§ **THE PROBLEM**: Reproduce word for word the stretch of items from the line containing "This screenshot has width=1140, height=656." through the line containing "Screen dimensions: 774x1152 coord(240,607)", leaving the pictures out of your answer.

§ **PROVIDED ENTRIES**:
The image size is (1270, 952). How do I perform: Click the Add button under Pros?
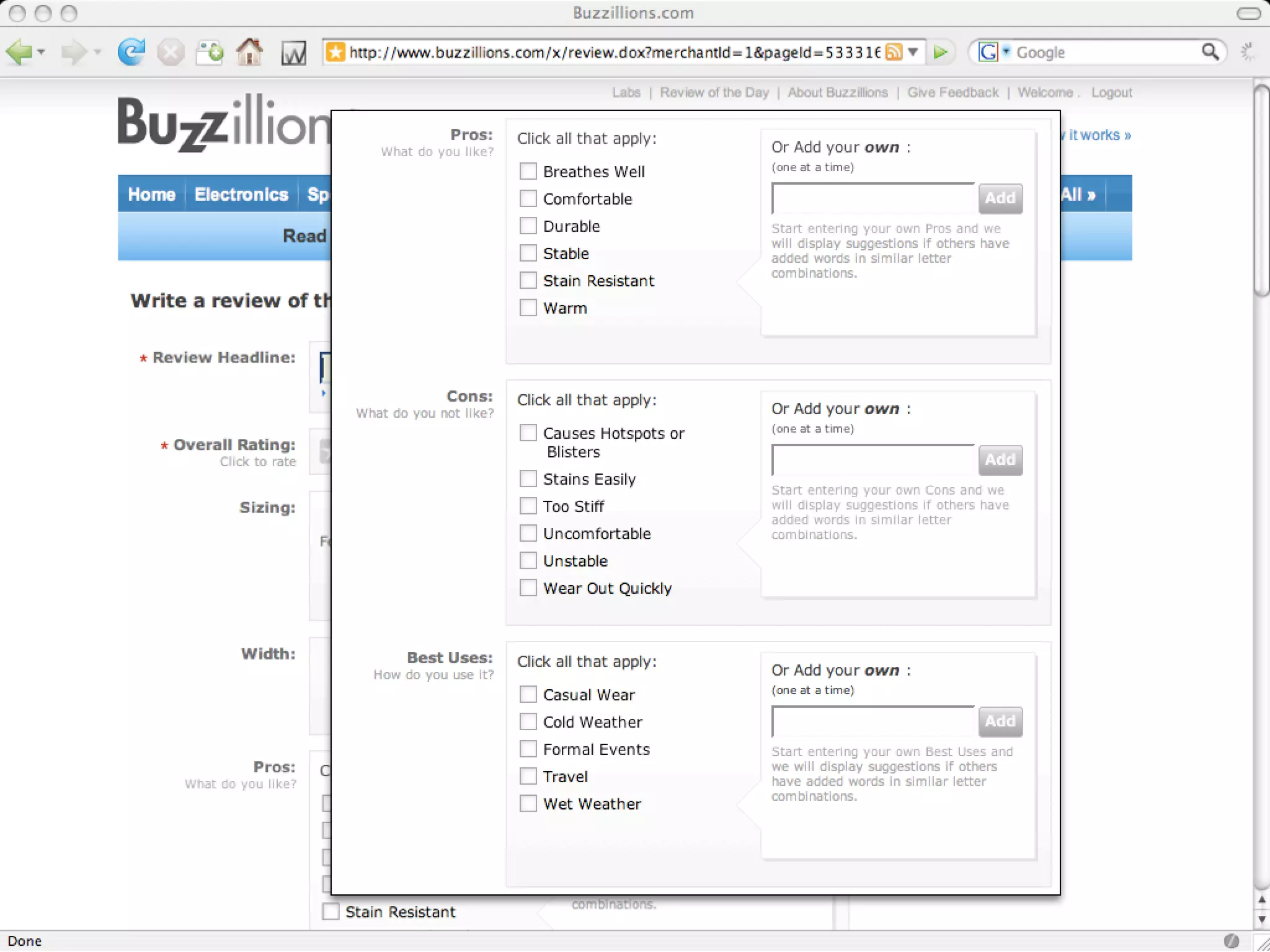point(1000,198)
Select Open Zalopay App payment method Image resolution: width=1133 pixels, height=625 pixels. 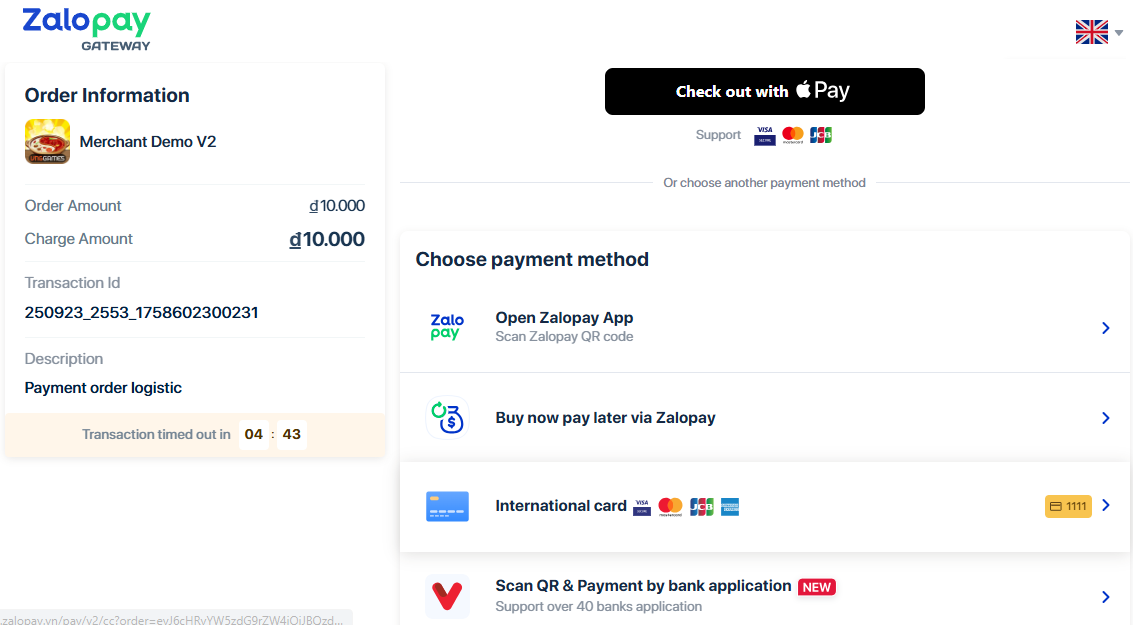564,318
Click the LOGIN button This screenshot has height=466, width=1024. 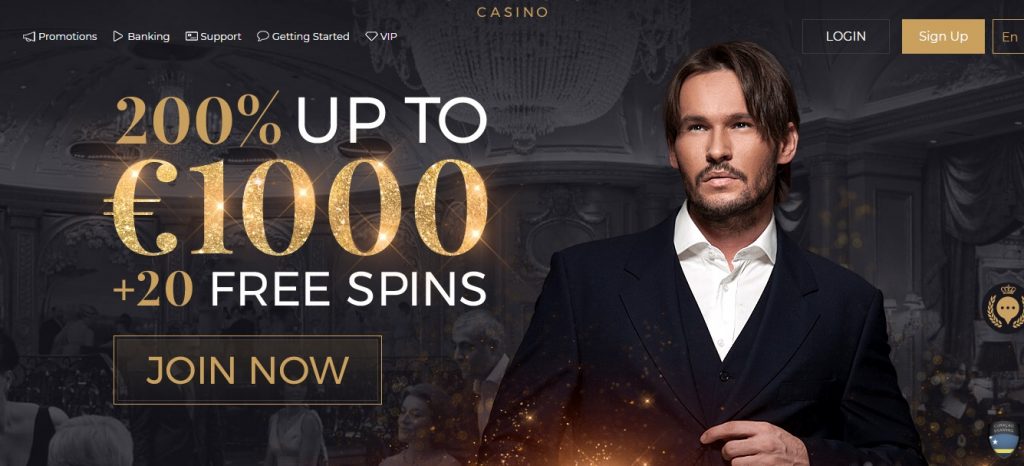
* * *
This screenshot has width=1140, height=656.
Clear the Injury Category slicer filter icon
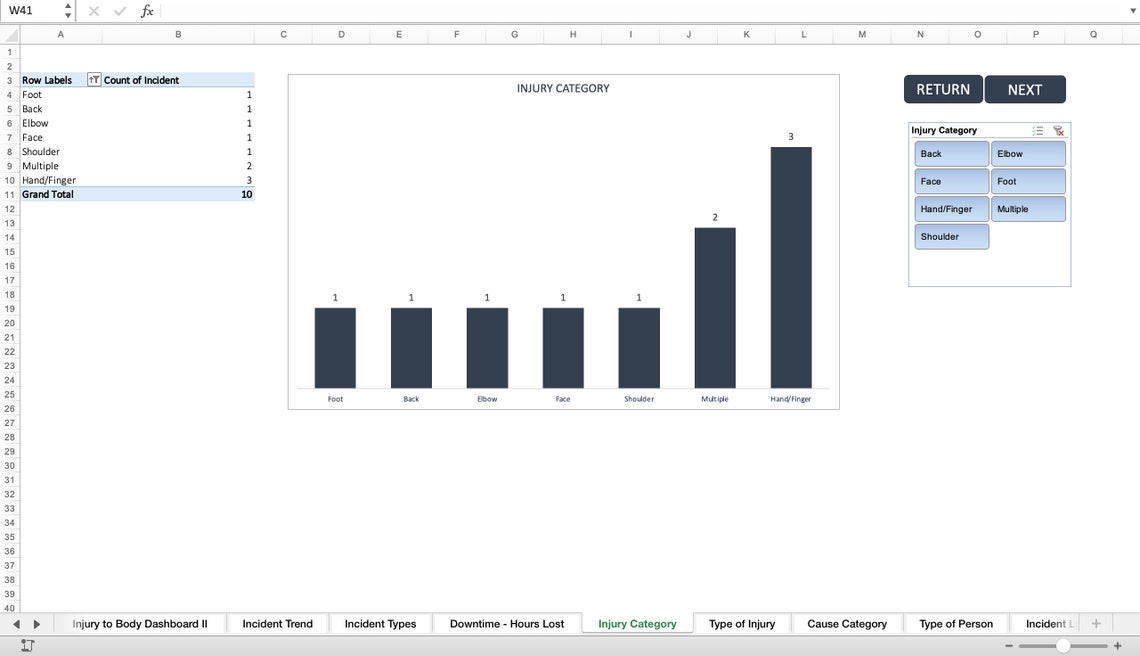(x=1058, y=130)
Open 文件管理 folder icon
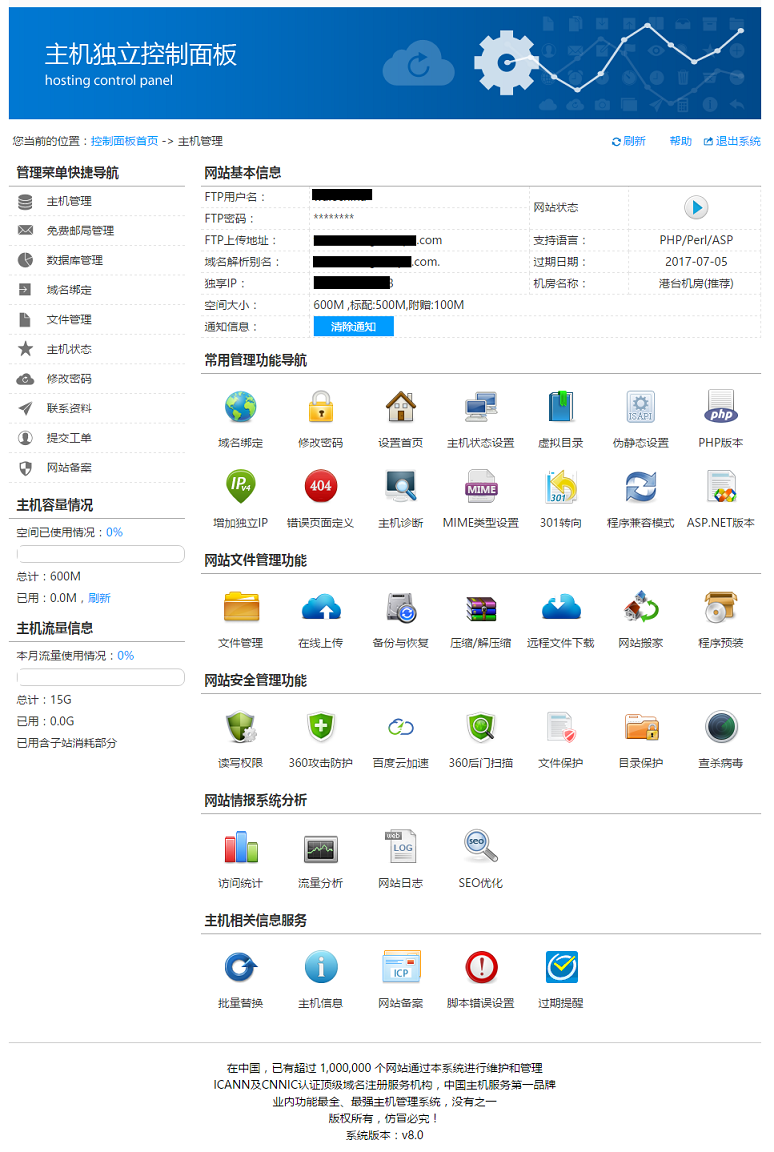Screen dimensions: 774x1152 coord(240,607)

§ **EXERCISE OUTPUT**:
This screenshot has width=1140, height=656.
Clear the Injury Category slicer filter icon
(x=1058, y=130)
Open 文件管理 folder icon
Screen dimensions: 774x1152 coord(240,607)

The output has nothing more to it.